┌─ PROVIDED TEXT

Ironically enough I have really been interested in plants lately. Propagating, pruning, learning how to ACTUALLY keep them alive in a dry climate, all that jazz. There have been some plants that I look at and think there’s no hope for them at all. Maybe I overwatered them, gave them too much sun, too little sun, every plant is different. But whenever I think a plant is absolutely done for, I put it on the patio to dry out so I can dump it out and reuse the planter. Maybe I’m a plant killer or maybe I’m just frugal. The funny thing about it is, two of the plants that I put out there for weeks, just wouldn’t die. It has been in the hundreds here so I was confident that putting them on my patio without water would do the trick.

Last week I decided that maybe I could give them another chance. I mean, I can’t dump out a plant that is still alive! I brought them inside and started pruning them at the breakfast table. Tucker probably thought I was crazy to sitting across from him, eating my toast, and snipping away at my nerve plant, but living with me, he’s seen stranger. I picked out the leaves that had fallen in the soil, cut away at the rotted pieces, mixed around the soil a bit, and gave it some fresh water.

Even though these plants don’t look as beautiful as the other healthy ones, they’re getting better. My nerve plant has maybe 7 leaves left and 4 empty stems, but they’re alive and already doing so much better than when they were carrying around all that dead weight. Sometimes pruning, even though it looks ugly and weird and I can’t even imagine how that poor plant must feel when I come at it with kitchen shears, is necessary for survival. Those plants weren’t living on the patio, they were surviving. God doesn’t want us to get by and be okay with holding all of our crap and trying so hard to keep it all together. He wants us to live (and that can include some pruning).

I really understood this concept better when I read John 15. “I am the true vine, and my Father is the vinedresser. Every branch in me that does not bear fruit he takes away, and every branch that does bear fruit he prunes, that it may bear more fruit.”

I have read the whole “I am the true vine…” passage probably 50 times. I have read it so many times that I have kind of become numb to the idea behind it. Which is why I only recently noticed that last part. “Every branch in me that does not bear fruit he takes away, and every branch that does bear fruit he prunes, that it may bear more fruit.

└─
┌─ SUPPLIED DATA

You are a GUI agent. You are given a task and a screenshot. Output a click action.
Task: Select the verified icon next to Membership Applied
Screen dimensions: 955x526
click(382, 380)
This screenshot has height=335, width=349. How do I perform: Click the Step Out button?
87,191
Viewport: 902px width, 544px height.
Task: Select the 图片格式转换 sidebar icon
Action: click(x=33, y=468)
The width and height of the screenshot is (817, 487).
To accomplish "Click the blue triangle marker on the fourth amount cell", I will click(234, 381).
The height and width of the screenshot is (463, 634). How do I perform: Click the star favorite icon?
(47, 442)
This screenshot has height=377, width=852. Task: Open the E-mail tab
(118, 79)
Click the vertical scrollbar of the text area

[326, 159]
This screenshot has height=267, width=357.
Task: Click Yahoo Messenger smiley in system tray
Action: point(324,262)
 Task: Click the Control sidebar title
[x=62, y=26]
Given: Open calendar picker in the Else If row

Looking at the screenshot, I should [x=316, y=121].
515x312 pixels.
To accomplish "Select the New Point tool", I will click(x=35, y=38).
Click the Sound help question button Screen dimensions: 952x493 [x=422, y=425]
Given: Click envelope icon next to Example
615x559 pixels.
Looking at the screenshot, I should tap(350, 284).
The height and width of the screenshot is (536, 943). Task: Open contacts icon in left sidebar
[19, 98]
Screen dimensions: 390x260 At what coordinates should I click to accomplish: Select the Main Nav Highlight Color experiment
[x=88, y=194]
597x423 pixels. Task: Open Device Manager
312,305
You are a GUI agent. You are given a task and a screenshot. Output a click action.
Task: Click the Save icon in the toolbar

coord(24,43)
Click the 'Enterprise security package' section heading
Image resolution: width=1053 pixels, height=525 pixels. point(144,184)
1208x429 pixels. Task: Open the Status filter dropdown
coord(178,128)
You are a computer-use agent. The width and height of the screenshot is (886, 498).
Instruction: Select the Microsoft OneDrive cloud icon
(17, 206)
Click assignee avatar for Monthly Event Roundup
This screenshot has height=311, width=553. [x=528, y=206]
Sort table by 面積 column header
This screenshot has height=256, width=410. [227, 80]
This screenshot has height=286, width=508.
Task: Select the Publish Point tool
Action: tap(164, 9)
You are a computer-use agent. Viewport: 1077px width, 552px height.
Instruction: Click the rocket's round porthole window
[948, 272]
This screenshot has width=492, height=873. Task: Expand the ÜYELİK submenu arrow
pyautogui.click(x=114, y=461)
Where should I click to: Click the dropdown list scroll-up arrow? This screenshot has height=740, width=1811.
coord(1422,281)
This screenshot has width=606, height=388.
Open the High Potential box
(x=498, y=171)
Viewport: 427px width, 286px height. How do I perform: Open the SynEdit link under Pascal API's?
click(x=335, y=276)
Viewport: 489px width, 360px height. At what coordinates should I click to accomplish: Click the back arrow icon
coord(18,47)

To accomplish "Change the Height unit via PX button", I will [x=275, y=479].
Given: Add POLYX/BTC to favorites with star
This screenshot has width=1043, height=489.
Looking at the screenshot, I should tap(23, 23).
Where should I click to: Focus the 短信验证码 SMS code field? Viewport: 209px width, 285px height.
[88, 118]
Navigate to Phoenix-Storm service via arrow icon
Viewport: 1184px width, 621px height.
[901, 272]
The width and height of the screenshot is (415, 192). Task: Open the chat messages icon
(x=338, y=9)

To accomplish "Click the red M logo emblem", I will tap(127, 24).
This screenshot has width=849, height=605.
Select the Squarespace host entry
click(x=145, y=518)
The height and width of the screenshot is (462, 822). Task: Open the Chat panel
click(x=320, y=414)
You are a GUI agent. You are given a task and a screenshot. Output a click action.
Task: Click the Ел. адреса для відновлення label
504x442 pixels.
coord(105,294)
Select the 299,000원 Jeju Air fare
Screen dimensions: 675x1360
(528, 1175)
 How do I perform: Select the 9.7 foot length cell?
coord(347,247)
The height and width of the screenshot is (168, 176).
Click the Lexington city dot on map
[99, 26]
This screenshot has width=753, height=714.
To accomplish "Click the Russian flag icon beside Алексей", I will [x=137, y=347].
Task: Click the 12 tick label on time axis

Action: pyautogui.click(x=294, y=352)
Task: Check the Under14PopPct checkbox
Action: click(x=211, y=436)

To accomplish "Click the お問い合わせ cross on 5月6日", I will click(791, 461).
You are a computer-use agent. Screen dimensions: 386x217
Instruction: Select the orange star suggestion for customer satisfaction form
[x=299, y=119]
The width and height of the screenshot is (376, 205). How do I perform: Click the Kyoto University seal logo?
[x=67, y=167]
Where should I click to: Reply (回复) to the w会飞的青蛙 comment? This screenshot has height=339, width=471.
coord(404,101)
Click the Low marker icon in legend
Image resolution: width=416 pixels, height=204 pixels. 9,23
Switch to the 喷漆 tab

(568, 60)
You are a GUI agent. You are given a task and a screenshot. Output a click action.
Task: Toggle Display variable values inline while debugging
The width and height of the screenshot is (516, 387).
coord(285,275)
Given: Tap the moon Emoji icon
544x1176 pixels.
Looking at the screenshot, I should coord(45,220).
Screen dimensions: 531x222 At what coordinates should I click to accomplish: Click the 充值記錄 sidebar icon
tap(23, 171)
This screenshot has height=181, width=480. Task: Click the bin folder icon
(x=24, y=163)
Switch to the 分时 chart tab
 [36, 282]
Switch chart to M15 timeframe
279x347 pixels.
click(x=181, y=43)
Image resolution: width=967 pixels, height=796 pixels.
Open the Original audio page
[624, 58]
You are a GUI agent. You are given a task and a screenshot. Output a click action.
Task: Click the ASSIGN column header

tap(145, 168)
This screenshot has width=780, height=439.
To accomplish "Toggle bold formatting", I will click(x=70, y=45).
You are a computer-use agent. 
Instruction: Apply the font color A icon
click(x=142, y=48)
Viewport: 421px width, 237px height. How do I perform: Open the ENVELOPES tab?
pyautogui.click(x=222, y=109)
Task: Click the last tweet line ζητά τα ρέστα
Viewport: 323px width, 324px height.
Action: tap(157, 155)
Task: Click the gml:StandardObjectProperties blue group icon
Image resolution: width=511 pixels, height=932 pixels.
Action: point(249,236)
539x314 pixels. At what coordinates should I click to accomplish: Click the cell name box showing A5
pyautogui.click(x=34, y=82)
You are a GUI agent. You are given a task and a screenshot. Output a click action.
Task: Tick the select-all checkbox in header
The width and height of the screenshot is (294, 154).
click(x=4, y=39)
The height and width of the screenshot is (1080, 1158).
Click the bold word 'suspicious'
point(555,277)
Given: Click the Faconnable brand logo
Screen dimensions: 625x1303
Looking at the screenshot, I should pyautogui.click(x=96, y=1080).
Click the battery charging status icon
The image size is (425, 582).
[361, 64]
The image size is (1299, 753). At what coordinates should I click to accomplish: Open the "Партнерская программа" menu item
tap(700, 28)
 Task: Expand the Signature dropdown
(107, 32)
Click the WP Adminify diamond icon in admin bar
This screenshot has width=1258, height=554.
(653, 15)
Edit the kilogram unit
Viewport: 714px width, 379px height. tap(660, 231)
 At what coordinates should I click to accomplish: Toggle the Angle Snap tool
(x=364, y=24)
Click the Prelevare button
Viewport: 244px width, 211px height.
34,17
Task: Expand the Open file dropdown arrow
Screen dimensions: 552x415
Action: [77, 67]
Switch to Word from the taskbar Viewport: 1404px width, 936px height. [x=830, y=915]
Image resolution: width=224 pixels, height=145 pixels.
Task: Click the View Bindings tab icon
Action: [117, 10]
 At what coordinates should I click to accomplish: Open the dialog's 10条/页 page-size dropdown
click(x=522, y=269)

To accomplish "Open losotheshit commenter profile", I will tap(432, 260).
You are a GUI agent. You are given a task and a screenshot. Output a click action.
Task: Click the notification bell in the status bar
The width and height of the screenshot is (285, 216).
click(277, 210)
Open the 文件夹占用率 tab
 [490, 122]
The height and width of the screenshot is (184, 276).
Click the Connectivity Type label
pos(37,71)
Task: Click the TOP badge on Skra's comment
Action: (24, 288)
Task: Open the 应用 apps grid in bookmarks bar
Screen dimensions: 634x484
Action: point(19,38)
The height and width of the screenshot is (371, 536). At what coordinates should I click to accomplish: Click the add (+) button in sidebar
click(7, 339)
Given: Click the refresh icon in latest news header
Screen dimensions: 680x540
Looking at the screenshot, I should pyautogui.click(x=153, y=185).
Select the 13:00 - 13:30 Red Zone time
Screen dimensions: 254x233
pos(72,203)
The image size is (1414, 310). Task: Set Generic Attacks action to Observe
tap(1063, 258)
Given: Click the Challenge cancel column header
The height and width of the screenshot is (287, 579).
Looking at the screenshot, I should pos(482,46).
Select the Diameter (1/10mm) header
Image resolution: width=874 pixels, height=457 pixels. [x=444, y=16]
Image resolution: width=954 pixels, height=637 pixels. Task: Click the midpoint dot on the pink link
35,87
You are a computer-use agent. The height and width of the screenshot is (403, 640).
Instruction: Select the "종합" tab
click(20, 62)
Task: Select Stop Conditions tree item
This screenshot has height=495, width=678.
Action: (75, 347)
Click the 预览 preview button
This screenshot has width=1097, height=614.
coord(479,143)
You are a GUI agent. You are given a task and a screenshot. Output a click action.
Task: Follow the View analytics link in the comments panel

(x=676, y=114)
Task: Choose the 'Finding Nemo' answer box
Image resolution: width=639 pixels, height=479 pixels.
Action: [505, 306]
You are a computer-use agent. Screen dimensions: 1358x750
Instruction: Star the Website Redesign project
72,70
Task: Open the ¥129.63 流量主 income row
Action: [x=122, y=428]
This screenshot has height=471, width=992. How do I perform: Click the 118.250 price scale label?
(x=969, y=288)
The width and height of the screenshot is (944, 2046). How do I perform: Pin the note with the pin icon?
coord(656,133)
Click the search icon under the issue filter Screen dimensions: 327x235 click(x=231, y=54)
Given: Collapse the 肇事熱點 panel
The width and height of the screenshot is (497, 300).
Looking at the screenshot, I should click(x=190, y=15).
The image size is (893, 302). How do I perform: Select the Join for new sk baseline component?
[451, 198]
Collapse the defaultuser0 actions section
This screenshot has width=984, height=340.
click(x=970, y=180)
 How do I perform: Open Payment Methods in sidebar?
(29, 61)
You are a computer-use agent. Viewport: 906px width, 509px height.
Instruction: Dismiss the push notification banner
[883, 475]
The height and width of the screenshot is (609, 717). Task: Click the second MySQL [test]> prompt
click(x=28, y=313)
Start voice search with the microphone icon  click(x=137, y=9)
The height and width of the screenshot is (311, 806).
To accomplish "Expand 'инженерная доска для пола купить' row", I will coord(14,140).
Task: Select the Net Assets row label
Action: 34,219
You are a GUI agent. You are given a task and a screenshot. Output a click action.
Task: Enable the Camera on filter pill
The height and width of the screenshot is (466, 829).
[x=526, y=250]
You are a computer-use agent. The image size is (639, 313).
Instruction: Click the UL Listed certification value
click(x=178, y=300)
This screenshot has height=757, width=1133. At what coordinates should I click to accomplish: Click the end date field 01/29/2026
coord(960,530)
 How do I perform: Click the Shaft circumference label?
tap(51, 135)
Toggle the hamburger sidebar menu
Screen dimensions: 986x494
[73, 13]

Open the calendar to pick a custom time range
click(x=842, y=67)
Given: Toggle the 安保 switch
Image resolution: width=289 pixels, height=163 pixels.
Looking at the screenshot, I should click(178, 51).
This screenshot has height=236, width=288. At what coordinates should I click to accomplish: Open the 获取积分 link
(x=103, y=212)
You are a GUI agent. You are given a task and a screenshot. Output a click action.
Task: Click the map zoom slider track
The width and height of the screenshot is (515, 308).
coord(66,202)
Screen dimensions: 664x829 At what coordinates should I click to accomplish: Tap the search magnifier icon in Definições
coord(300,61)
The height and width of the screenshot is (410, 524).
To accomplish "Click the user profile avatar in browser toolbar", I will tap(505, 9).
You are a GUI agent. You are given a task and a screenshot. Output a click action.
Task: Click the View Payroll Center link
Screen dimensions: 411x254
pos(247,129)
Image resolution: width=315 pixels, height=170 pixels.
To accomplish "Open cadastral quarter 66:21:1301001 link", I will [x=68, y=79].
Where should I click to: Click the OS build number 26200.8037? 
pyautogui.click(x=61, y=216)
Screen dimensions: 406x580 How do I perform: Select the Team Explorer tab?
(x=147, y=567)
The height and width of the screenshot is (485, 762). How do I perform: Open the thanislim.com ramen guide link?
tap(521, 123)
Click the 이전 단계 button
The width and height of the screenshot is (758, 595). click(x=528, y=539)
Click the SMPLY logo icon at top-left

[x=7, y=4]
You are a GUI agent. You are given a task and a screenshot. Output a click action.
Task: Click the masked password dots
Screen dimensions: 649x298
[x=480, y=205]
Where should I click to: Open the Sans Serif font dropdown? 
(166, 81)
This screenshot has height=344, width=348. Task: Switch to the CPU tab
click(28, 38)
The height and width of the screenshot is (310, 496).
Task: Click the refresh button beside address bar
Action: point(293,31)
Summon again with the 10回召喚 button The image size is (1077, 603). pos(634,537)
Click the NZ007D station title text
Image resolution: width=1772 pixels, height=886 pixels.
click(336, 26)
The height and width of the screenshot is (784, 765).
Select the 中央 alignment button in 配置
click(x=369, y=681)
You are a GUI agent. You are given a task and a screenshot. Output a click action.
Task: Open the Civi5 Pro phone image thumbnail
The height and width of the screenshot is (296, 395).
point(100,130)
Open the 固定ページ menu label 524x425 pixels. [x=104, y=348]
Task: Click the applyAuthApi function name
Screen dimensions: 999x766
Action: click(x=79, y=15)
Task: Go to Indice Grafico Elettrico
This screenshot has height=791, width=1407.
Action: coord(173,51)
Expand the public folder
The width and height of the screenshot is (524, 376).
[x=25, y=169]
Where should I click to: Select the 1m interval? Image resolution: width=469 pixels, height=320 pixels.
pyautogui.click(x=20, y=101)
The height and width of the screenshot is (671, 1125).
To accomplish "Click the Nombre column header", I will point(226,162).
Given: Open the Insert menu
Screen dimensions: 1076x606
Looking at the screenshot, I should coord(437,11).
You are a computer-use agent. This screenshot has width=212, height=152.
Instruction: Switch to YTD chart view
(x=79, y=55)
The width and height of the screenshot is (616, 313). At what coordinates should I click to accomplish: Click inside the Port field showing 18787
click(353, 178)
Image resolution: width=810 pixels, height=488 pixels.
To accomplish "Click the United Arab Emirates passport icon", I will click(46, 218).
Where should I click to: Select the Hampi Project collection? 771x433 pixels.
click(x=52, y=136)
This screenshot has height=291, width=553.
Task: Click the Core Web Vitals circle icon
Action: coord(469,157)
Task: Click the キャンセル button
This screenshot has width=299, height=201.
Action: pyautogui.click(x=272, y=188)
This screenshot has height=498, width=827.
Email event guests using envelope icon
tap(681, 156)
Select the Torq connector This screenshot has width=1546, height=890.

└─

- WHAT YOU NEED TO DO
1 - In the plant-pruning post, how would you put "Last week I decided that maybe I could give them another chance." into Spanish?
2 - Could you carry on the plant-pruning post from its final sentence?
The items have nothing to do with this work.

- ANSWERS PER TASK
1 - La semana pasada decidí que tal vez podría darles otra oportunidad.

2 -
I guess I thought it was “Every branch that does not bear fruit he takes away, and every branch that does bear fruit is good. He lets them do their thing because you know, fruit is fruit. I’m going keto anyway.”

I hope you liked the JSV version. But seriously, I only recently noticed that even the branches that DO bear fruit still have to get pruned. I feel that as Christians we get caught up in the idea that just as long as we aren’t cheating on our spouse, lying to our family, or murdering anyone that everything we do is amazing. Let me clarify, I do believe God works through his people. But, one of the ways he works through us is by pruning even some of the things we see as “good” to make way for his “great”.

Like for me, God is showing me the ideas that I had (that I thought were the most important parts of me and my identity) were false and replacing them with the truth that is Jesus. He’s showing me that even some of the things I considered “good” about myself can become bad when I allow my identity to become consumed with them. And as much as I’d like to talk about all my spiritual baggage/convictions/good fruit that needs to be pruned to allow more fruit to grow, that is a whole nother blog post that I would like to share with y’all, but not quite yet.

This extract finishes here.